COMPARATIVE STUDY
JOURNAL ARTICLE
RANDOMIZED CONTROLLED TRIAL

Treatment of acute stress disorder: a randomized controlled trial

Richard A Bryant, Julie Mastrodomenico, Kim L Felmingham, Sally Hopwood, Lucy Kenny, Eva Kandris, Catherine Cahill, Mark Creamer
Archives of General Psychiatry 2008, 65 (6): 659-67
18519824

CONTEXT: Recent trauma survivors with acute stress disorder (ASD) are likely to subsequently develop chronic posttraumatic stress disorder (PTSD). Cognitive behavioral therapy for ASD may prevent PTSD, but trauma survivors may not tolerate exposure-based therapy in the acute phase. There is a need to compare nonexposure therapy techniques with prolonged exposure for ASD.

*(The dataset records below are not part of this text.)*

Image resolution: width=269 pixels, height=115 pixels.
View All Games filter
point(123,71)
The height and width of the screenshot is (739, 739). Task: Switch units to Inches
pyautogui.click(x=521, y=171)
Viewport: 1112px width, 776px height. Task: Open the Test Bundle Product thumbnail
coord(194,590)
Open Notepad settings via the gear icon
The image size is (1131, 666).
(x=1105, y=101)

OBJECTIVE: To determine the efficacy of exposure therapy or trauma-focused cognitive restructuring in preventing chronic PTSD relative to a wait-list control group.

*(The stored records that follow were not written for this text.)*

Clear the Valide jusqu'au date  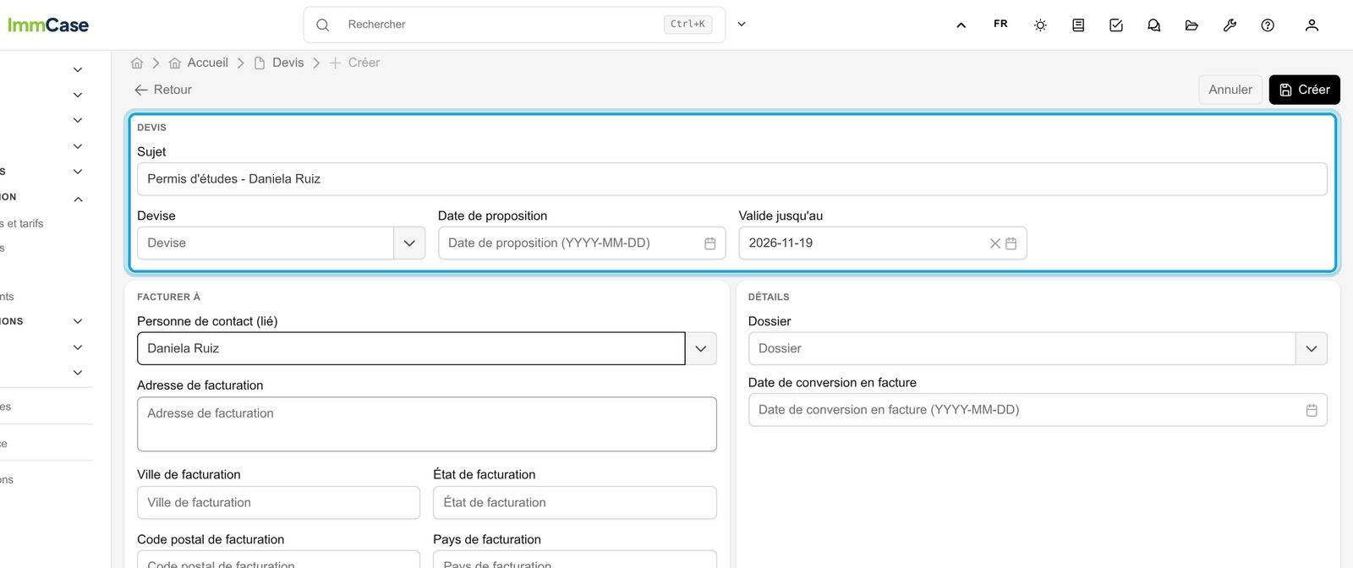tap(995, 243)
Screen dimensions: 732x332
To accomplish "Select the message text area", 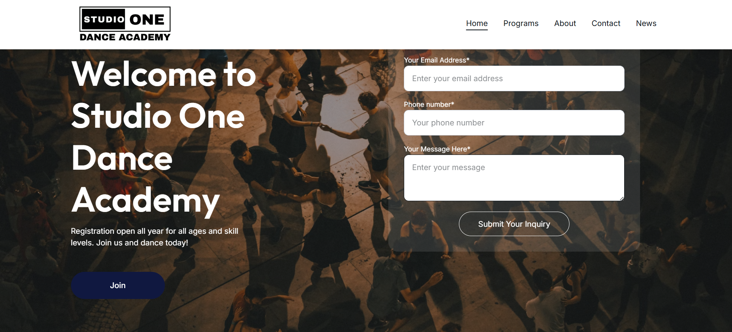I will pos(514,178).
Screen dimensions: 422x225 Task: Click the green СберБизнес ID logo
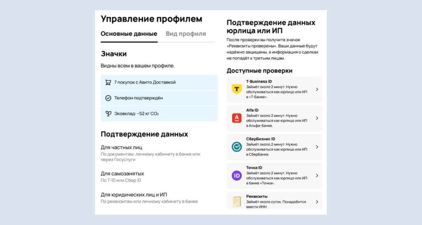click(x=237, y=147)
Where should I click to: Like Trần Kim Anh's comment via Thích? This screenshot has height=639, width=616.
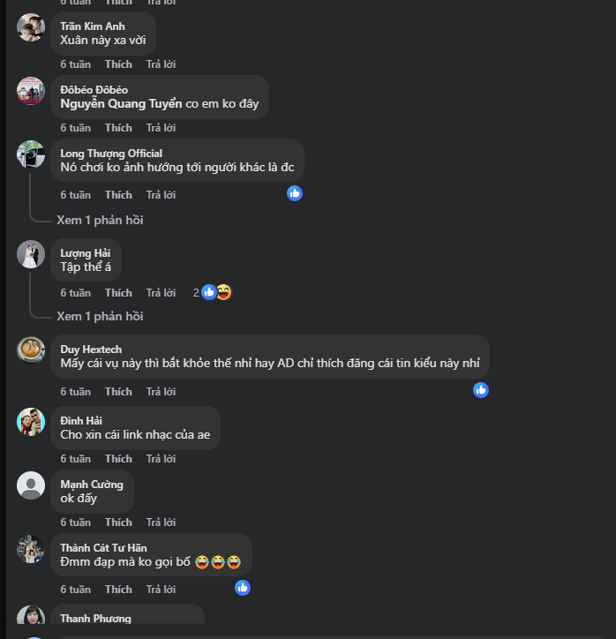[x=118, y=64]
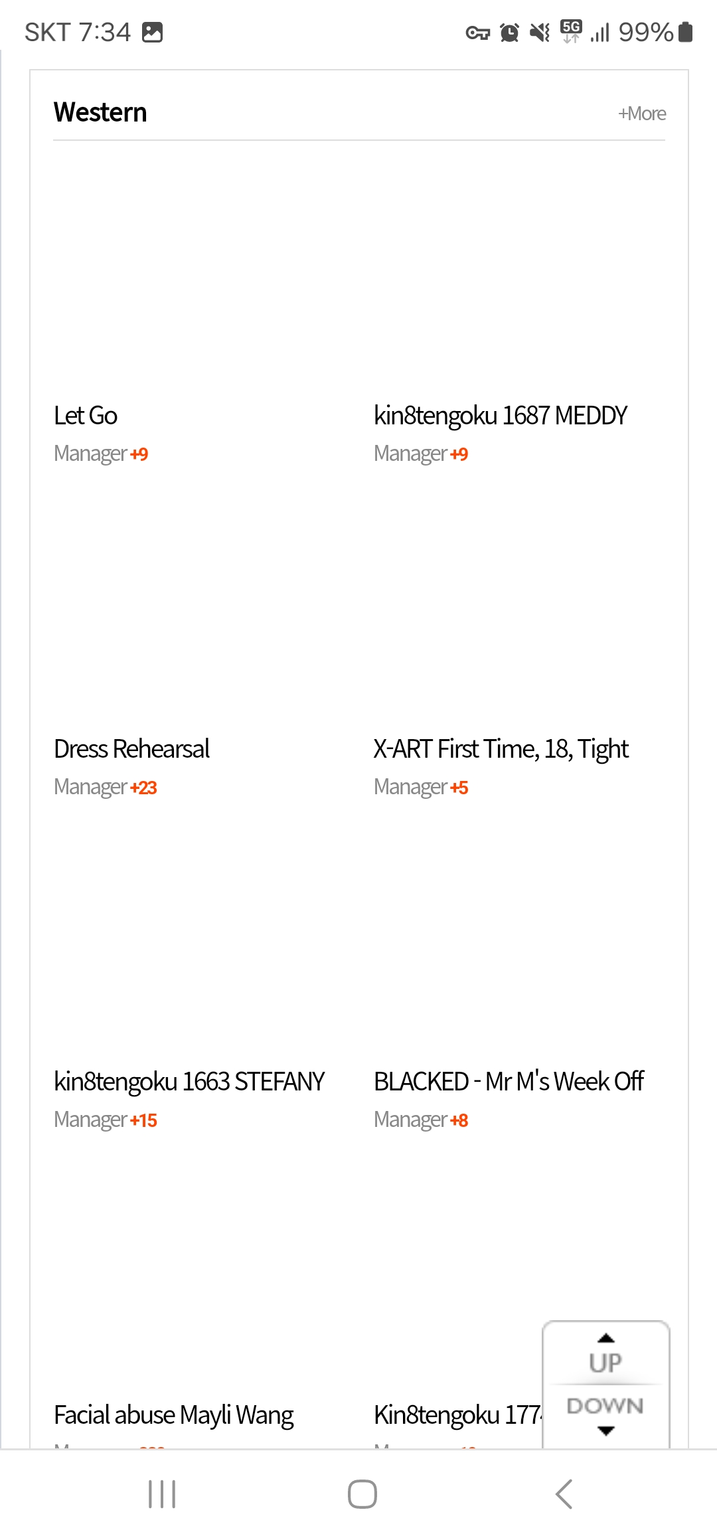Click the Manager author under Let Go

[x=90, y=454]
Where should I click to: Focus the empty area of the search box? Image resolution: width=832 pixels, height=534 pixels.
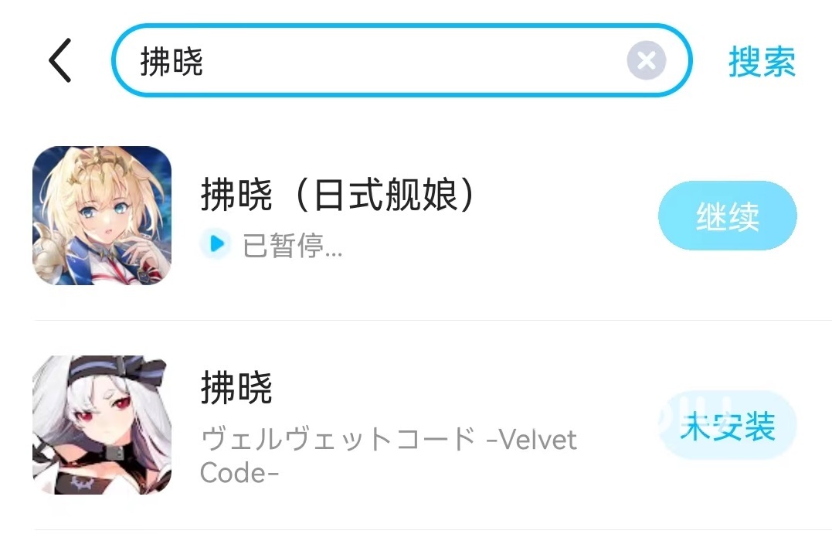(414, 60)
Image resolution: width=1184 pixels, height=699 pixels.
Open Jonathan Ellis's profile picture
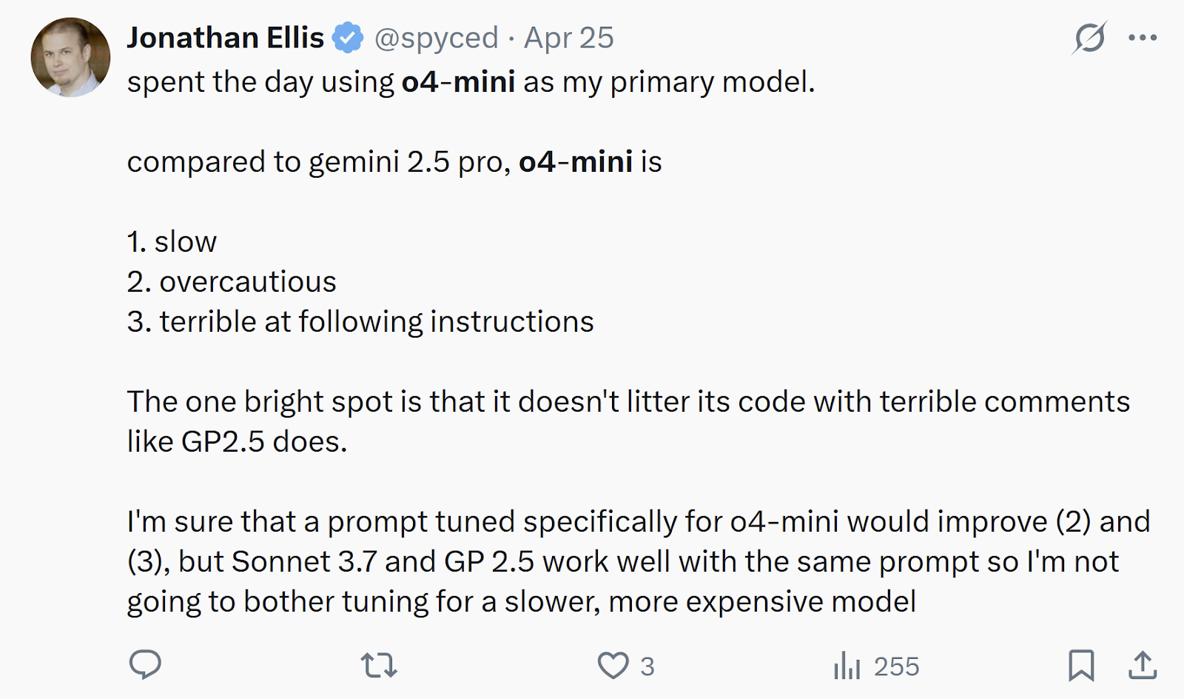click(x=70, y=58)
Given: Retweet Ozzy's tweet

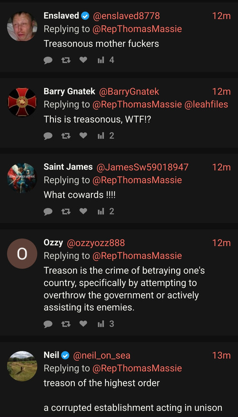Looking at the screenshot, I should [x=66, y=324].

DESIGN, SETTING, AND PARTICIPANTS: A randomized controlled trial of civilians who experienced trauma and who met the diagnostic criteria for ASD (N = 90) seen at an outpatient clinic between March 1, 2002, and June 30, 2006.

INTERVENTION: Patients were randomly assigned to receive 5 weekly 90-minute sessions of either imaginal and in vivo exposure (n = 30) or cognitive restructuring (n = 30), or assessment at baseline and after 6 weeks (wait-list group; n = 30).

MAIN OUTCOME MEASURES: Measures of PTSD at the 6-month follow-up visit by clinical interview and self-report assessments of PTSD, depression, anxiety, and trauma-related cognition.

RESULTS: Intent-to-treat analyses indicated that at posttreatment, fewer patients in the exposure group had PTSD than those in the cognitive restructuring or wait-list groups (33% vs 63% vs 77%; P = .002). At follow-up, patients who underwent exposure therapy were more likely to not meet diagnostic criteria for PTSD than those who underwent cognitive restructuring (37% vs 63%; odds ratio, 2.10; 95% confidence interval, 1.12-3.94; P = .05) and to achieve full remission (47% vs 13%; odds ratio, 2.78; 95% confidence interval, 1.14-6.83; P = .005). On assessments of PTSD, depression, and anxiety, exposure resulted in markedly larger effect sizes at posttreatment and follow-up than cognitive restructuring.

CONCLUSIONS: Exposure-based therapy leads to greater reduction in subsequent PTSD symptoms in patients with ASD when compared with cognitive restructuring. Exposure should be used in early intervention for people who are at high risk for developing PTSD.